Randomization-Based Statistical Inference: A Resampling and Simulation Infrastructure

Teach Stat. 2018 Summer;40(2):64-73. doi: 10.1111/test.12156. Epub 2018 Apr 11.

Abstract

Statistical inference involves drawing scientifically-based conclusions describing natural processes or observable phenomena from datasets with intrinsic random variation. There are parametric and non-parametric approaches for studying the data or sampling distributions, yet few resources are available to provide integrated views of data (observed or simulated), theoretical concepts, computational mechanisms and hands-on utilization via flexible graphical user interfaces. We designed, implemented and validated a new portable randomization-based statistical inference infrastructure (http://socr.umich.edu/HTML5/Resampling_Webapp) that blends research-driven data analytics and interactive learning, and provides a backend computational library for managing large amounts of simulated or user-provided data.
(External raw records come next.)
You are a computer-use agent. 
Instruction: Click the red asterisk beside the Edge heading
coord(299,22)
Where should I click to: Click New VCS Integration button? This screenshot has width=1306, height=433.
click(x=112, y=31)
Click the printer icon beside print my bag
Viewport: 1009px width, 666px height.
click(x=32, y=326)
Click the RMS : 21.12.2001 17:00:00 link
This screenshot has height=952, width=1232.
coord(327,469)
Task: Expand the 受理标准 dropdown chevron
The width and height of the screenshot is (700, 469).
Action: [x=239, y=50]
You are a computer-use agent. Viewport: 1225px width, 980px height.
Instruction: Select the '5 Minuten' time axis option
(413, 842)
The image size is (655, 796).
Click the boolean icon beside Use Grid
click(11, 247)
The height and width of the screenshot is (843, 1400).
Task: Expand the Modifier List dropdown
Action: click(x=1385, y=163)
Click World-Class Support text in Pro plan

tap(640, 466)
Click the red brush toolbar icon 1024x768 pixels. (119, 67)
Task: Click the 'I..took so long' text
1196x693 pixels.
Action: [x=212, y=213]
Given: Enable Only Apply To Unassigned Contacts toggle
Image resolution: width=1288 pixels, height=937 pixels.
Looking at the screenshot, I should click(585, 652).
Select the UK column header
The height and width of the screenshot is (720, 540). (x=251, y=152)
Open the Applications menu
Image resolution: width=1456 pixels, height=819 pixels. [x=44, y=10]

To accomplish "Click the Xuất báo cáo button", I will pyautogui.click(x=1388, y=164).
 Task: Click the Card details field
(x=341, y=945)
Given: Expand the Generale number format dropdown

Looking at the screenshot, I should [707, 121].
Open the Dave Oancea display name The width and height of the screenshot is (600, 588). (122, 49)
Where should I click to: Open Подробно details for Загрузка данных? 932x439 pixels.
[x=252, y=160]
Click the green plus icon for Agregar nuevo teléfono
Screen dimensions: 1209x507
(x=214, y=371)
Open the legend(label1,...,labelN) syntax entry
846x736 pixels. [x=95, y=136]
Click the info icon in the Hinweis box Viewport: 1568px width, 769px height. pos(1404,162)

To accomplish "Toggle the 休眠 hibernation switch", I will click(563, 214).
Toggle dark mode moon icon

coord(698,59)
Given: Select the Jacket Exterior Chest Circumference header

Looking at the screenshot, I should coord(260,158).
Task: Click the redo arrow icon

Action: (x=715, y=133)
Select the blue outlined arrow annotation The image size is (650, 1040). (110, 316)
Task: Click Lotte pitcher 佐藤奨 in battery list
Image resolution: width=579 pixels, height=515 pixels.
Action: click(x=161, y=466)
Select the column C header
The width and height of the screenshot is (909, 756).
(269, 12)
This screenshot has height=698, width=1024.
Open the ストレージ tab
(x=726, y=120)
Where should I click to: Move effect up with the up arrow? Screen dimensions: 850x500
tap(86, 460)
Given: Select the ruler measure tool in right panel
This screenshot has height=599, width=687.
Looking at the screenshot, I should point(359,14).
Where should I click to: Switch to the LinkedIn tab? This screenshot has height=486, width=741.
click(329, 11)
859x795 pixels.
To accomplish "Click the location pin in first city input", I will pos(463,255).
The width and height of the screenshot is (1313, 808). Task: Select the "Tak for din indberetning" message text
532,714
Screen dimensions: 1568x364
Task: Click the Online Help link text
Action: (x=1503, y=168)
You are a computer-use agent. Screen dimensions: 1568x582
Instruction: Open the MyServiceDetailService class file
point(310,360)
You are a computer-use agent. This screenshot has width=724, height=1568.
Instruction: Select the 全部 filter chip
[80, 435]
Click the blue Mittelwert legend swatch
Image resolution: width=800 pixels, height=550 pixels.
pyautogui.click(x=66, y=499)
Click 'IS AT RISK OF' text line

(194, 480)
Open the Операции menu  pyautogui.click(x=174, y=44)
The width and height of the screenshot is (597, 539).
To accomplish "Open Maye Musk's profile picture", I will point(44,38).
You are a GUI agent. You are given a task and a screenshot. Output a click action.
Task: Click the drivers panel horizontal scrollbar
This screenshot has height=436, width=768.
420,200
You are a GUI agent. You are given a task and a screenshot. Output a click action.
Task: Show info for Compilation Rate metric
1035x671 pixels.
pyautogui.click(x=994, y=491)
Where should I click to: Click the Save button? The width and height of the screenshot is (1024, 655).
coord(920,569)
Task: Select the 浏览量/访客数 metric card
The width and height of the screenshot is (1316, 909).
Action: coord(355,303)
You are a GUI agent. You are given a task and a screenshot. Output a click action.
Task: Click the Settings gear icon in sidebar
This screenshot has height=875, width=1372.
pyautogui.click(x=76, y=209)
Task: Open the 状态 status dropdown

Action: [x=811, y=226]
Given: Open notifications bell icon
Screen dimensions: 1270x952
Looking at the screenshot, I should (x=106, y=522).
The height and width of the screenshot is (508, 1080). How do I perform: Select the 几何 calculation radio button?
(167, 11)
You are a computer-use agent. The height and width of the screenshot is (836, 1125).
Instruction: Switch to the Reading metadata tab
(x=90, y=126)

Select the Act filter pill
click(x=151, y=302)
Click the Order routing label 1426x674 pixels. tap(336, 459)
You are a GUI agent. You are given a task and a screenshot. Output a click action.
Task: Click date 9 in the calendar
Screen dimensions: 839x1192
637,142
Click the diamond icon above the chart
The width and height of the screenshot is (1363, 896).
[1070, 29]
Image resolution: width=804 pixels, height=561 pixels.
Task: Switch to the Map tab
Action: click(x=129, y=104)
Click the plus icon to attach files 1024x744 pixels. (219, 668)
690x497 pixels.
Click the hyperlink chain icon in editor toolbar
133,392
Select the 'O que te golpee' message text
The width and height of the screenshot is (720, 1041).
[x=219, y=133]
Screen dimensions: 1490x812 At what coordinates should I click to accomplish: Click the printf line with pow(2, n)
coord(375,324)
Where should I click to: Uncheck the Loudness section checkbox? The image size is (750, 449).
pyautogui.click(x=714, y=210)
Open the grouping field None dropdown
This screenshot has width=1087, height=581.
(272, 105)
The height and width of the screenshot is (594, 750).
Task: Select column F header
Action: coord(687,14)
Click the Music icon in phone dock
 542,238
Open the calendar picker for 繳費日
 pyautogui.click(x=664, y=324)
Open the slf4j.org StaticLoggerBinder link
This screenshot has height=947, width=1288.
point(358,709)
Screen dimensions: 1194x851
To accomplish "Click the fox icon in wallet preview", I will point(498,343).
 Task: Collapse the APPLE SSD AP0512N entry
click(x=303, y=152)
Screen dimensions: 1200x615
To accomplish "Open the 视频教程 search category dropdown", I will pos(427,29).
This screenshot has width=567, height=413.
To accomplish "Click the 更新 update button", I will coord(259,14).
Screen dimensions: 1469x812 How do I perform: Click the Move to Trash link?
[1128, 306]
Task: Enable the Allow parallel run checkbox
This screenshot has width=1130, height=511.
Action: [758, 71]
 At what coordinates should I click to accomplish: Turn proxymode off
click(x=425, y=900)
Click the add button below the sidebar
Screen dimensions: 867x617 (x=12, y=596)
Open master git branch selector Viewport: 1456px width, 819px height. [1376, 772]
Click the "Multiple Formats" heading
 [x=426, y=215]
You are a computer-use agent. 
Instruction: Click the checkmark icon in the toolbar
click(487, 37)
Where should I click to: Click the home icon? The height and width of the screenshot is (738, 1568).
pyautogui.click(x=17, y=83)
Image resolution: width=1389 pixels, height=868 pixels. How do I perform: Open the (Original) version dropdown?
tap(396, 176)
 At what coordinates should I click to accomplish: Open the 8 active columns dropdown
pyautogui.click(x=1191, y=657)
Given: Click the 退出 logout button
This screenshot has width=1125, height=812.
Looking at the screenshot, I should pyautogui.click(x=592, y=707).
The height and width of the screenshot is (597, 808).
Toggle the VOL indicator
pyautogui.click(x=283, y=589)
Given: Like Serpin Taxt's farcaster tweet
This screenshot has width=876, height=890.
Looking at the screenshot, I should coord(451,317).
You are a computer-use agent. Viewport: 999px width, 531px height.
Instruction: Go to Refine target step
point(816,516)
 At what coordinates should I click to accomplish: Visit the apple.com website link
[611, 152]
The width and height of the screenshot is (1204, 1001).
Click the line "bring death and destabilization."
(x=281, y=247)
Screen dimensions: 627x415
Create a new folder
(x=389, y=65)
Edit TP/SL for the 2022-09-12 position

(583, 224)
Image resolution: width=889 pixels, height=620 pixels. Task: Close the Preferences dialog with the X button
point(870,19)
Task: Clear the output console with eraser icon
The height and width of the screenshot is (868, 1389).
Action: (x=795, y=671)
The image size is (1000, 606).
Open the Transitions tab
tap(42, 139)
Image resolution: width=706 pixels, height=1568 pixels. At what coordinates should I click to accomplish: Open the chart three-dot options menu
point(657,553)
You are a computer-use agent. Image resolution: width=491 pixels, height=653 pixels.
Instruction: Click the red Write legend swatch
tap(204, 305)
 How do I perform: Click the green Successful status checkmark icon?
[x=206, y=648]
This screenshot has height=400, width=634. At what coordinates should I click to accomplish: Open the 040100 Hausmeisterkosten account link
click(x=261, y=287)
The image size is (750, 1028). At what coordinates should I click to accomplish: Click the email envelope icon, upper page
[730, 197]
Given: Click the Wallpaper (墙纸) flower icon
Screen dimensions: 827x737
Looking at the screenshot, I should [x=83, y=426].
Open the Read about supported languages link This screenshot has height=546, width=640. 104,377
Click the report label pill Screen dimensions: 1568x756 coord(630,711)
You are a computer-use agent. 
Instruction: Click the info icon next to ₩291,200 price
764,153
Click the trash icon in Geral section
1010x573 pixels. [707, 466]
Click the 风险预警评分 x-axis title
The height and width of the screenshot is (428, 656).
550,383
The core of this framework is a modern randomization webapp, which may be invoked on any device supporting a JavaScript-enabled web-browser. We demonstrate the use of these resources to analyze proportion, mean, and other statistics using simulated (virtual experiments) and observed (e.g., Acute Myocardial Infarction, Job Rankings) data. Finally, we draw parallels between parametric inference methods and their distribution-free alternatives. The Randomization and Resampling webapp can be used for data analytics, as well as for formal, in-class and informal, out-of-the-classroom learning and teaching of different scientific concepts. Such concepts include sampling, random variation, computational statistical inference and data-driven analytics. The entire scientific community may utilize, test, expand, modify or embed these resources (data, source-code, learning activity, webapp) without any restrictions.

Keywords: Statistics Online Computational Resource (SOCR); bootstrapping; randomization; resampling; simulation; statistical inference.